Quinine and Quinidine Derivatives as Photosensitizers for Photodynamic Inactivation of Bacterial Pathogens

This study reports the synthesis and characterization of 5-azoniabenzo[no]tetraphene derivatives of Cinchona alkaloids with potential applications in antimicrobial photodynamic therapy (aPDT). These compounds exhibit absorption maxima at 430–441 nm, as well as in the UV-A (340–342 nm) and UV–C (270–275 nm) regions, with fluorescence emission peaks ranging from 519 to 534 nm. At nontoxic concentrations of 2 μg mL^–1 and upon irradiation with blue light (418 nm), these compounds demonstrated potent bactericidal activity depending on the light dose. Staphylococcus aureus was eradicated after 5 min of irradiation (50 J cm^–2) with the isomer of 7R,2’S configuration (QN-1) as a photosensitizer.

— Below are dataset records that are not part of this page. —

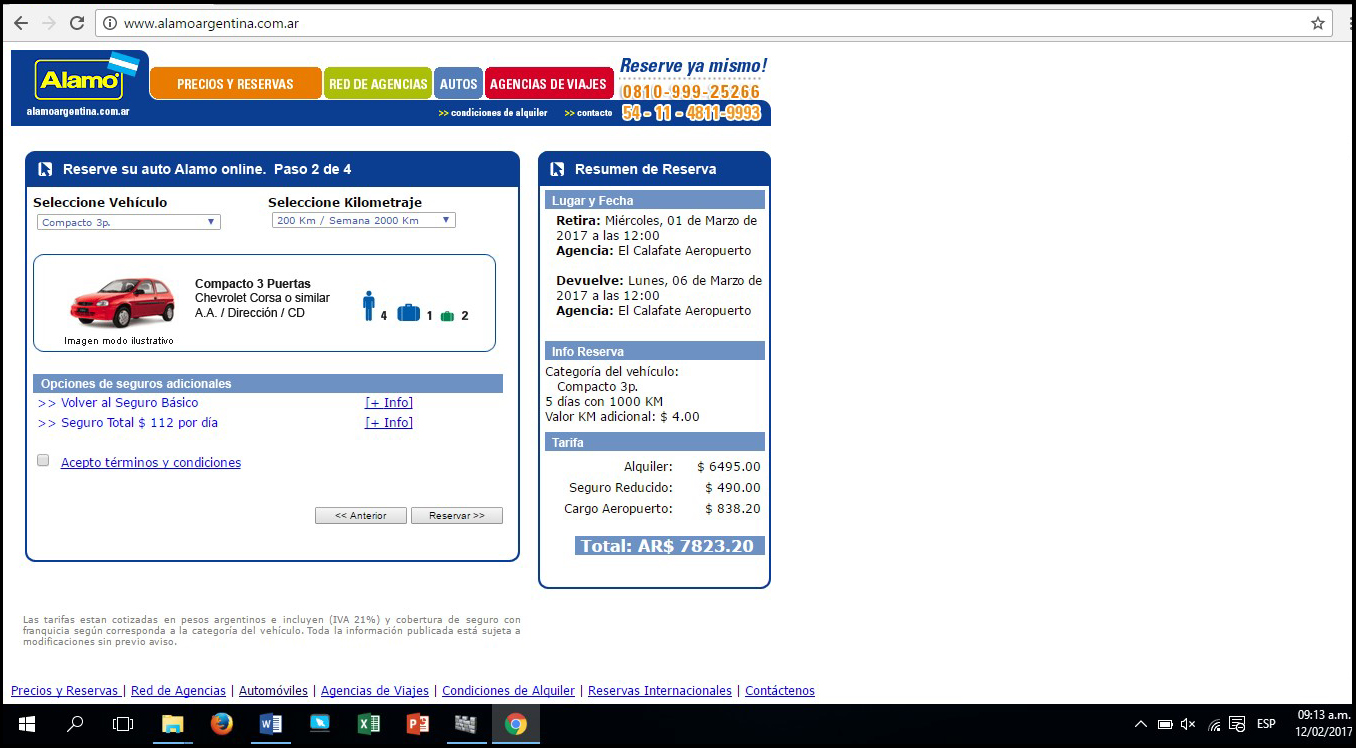1356x748 pixels.
Task: Open Word from the taskbar
Action: [x=271, y=724]
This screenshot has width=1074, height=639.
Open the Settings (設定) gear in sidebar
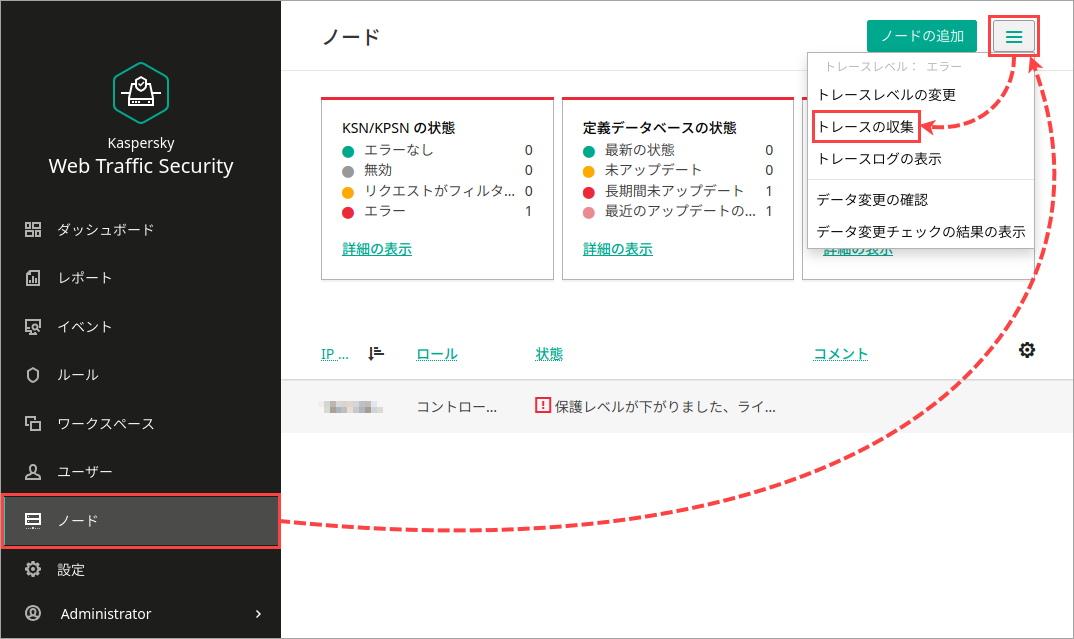coord(33,569)
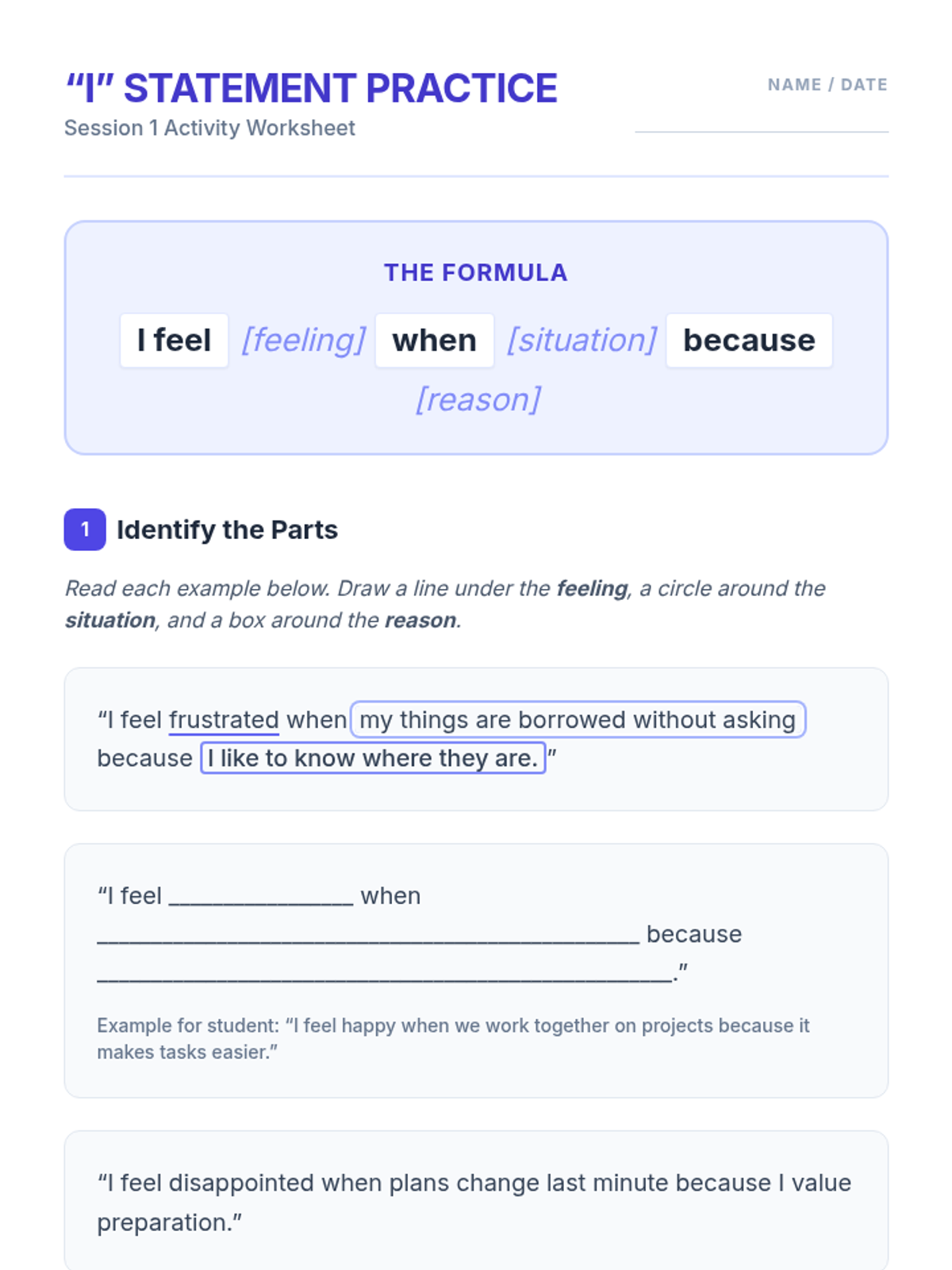Click the "Example for student" hint text

(x=453, y=1038)
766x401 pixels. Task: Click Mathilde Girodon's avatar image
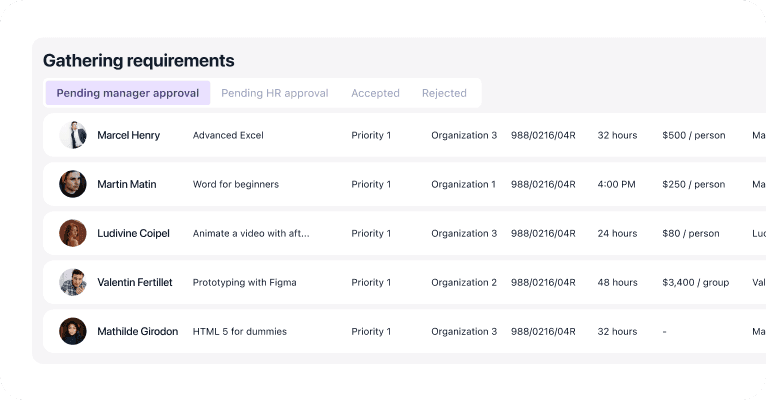(x=73, y=331)
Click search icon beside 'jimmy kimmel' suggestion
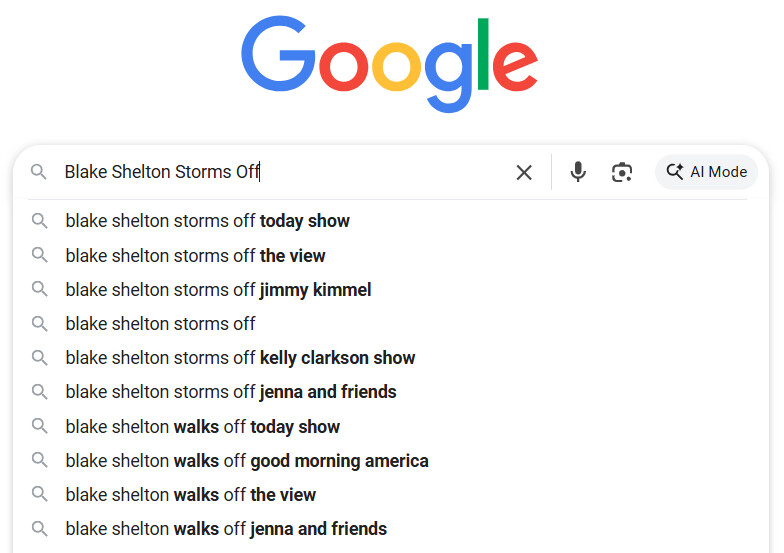 (39, 290)
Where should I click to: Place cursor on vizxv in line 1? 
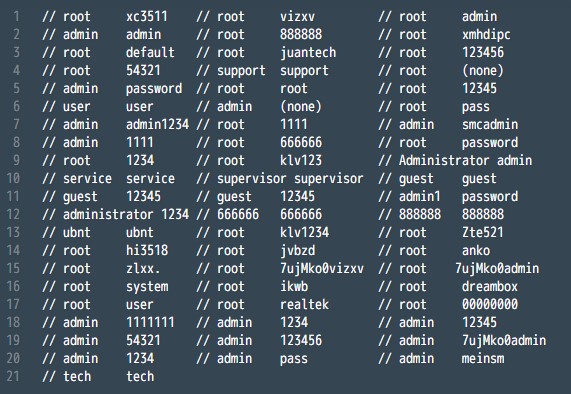(x=297, y=16)
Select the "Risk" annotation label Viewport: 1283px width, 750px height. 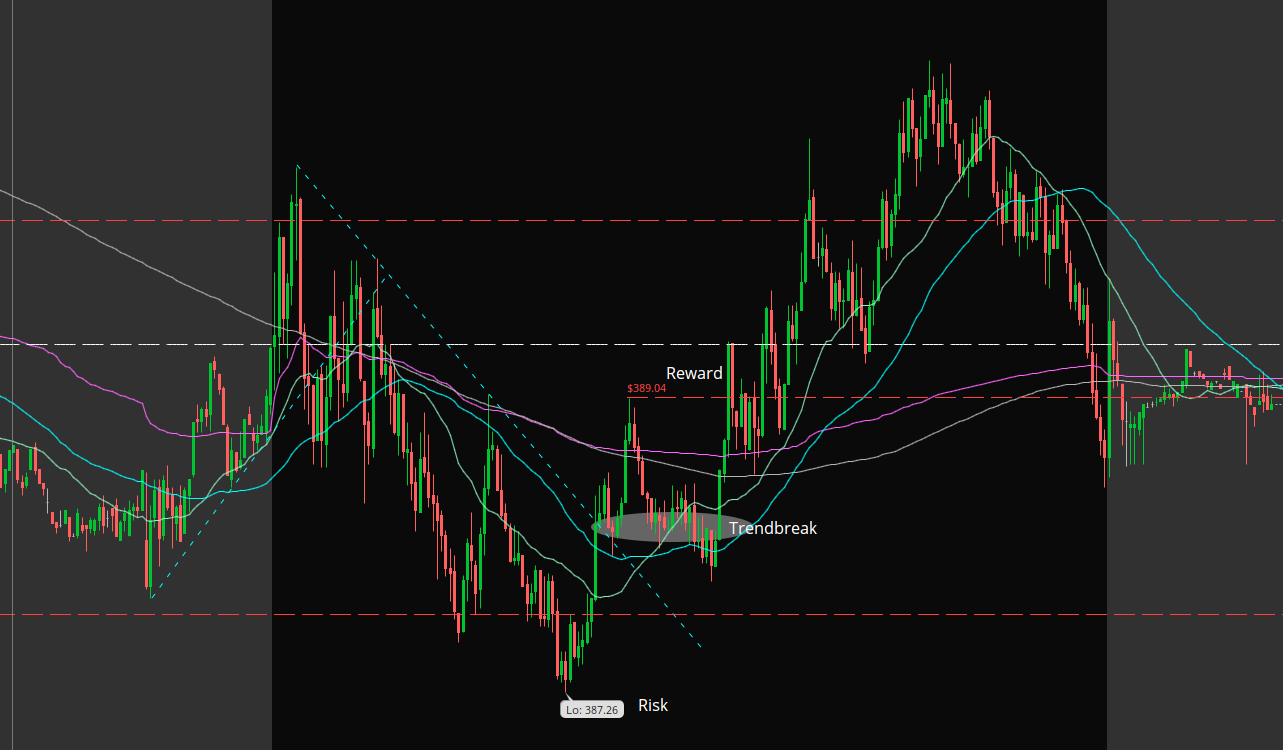coord(652,705)
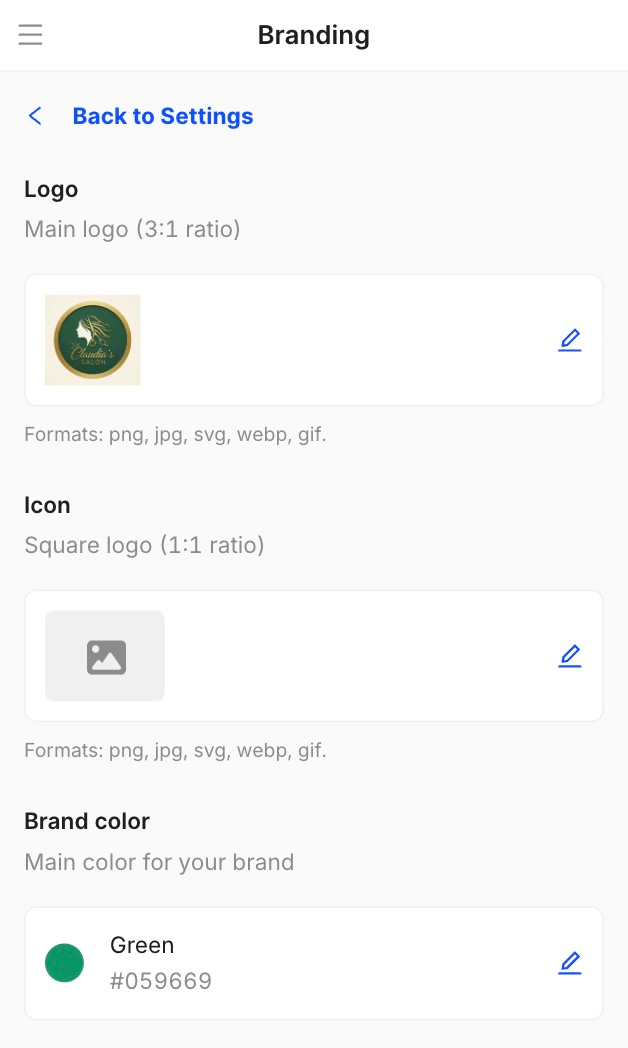The height and width of the screenshot is (1048, 628).
Task: Click the Logo section heading
Action: [51, 189]
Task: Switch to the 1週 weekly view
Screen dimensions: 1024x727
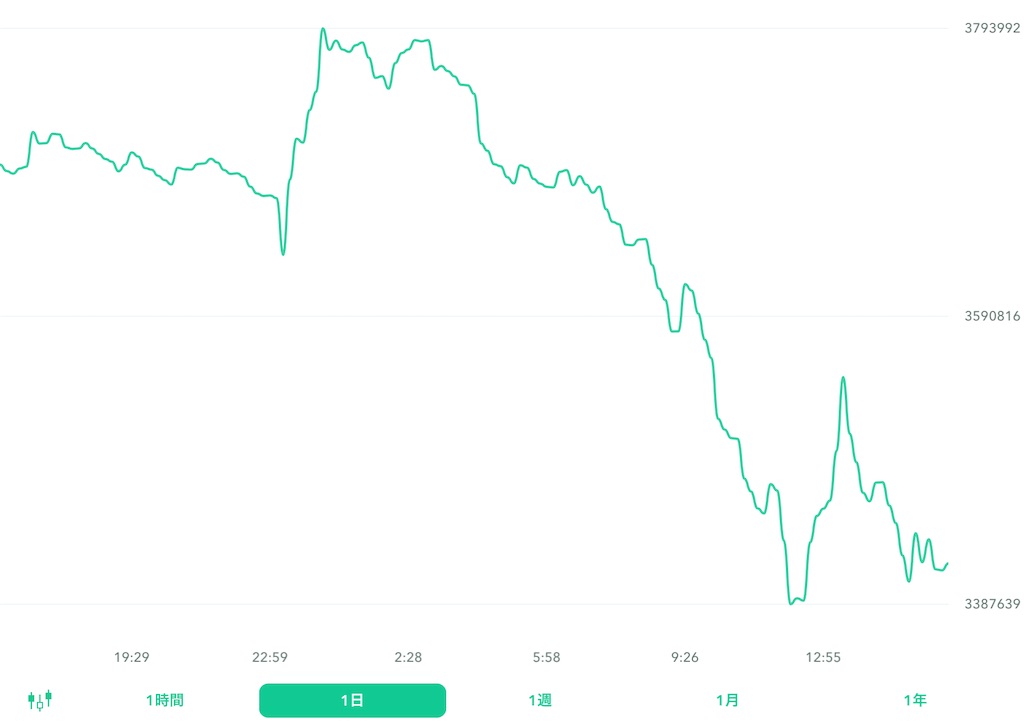Action: pyautogui.click(x=540, y=700)
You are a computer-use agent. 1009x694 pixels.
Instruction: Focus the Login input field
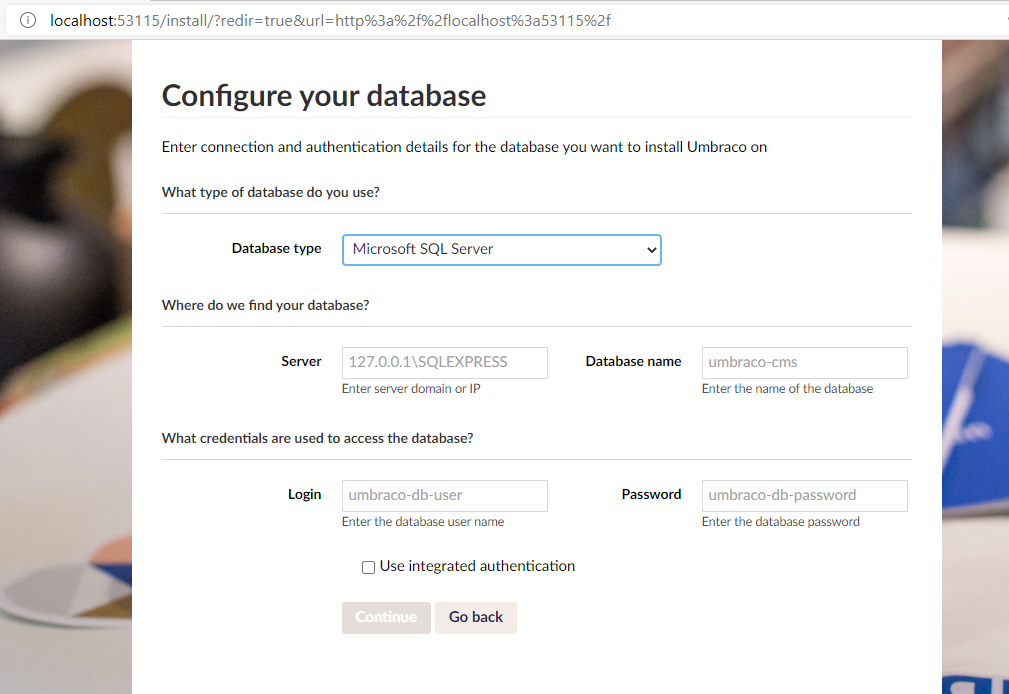coord(445,496)
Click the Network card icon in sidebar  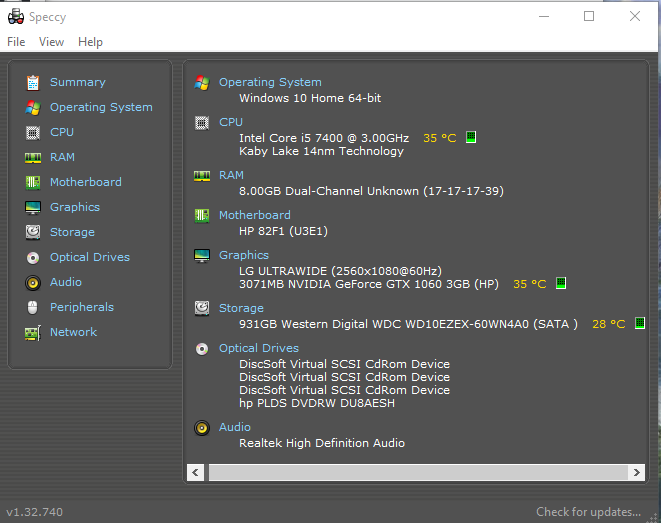click(x=33, y=333)
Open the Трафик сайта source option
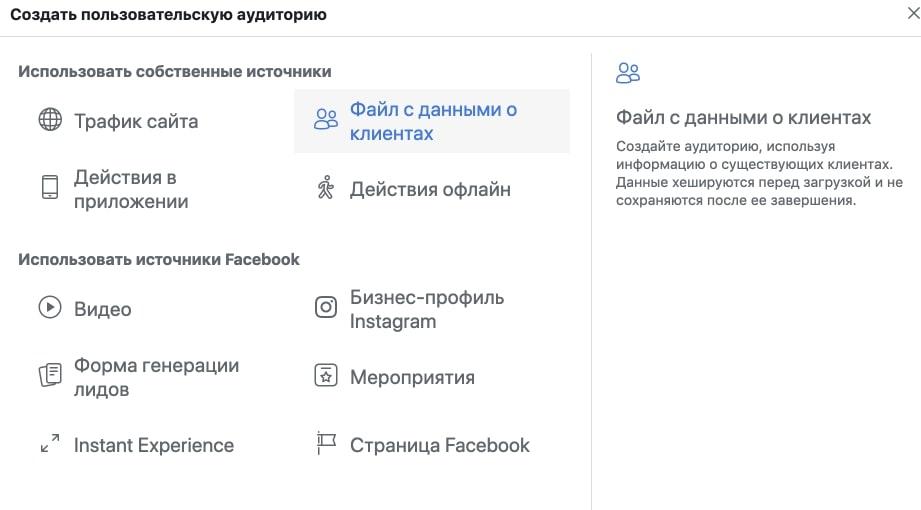 pos(136,122)
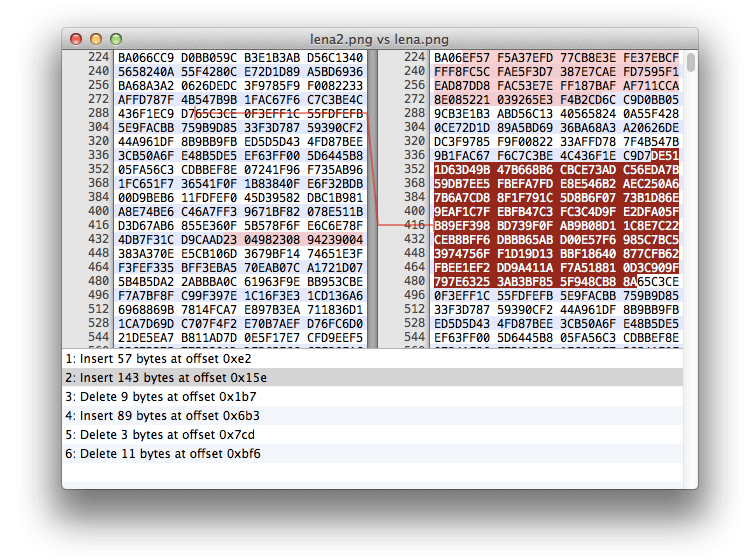Viewport: 744px width, 560px height.
Task: Select diff entry Insert 143 bytes at 0x15e
Action: [372, 378]
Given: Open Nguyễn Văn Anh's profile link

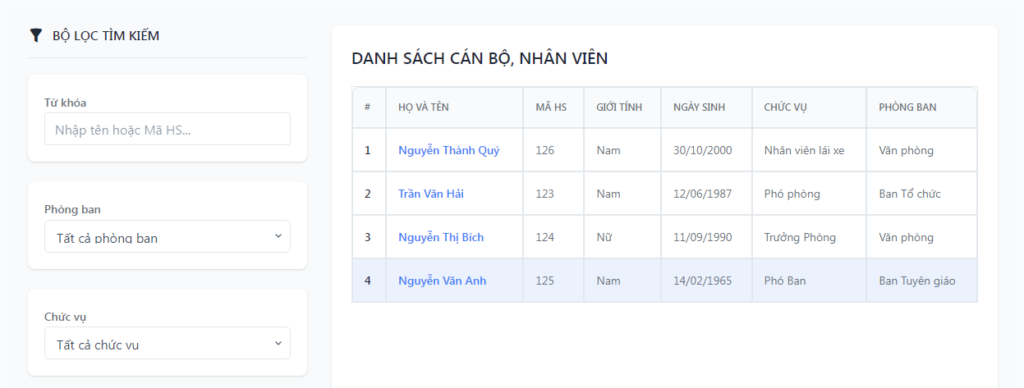Looking at the screenshot, I should (442, 281).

Gram-negative bacteria exhibited reduced sensitivity, with Acinetobacter baumannii requiring an energy dose of 150 J cm^–2 for effective killing, whereas Proteus mirabilis showed no significant reduction after exposure to 200 J cm^–2. The differences in sensitivity are attributed to the structure of the cell envelopes, which influence the uptake of the photosensitizer: the compounds accumulated intracellularly in Gram-positive bacteria but remained extracellular in Gram-negative rods. It is suggested that the aPDT mechanism involves a combination of oxidative pathways for QN-1 and QD-1 as photosensitizers and a Type II mechanism when QN-2 was applied.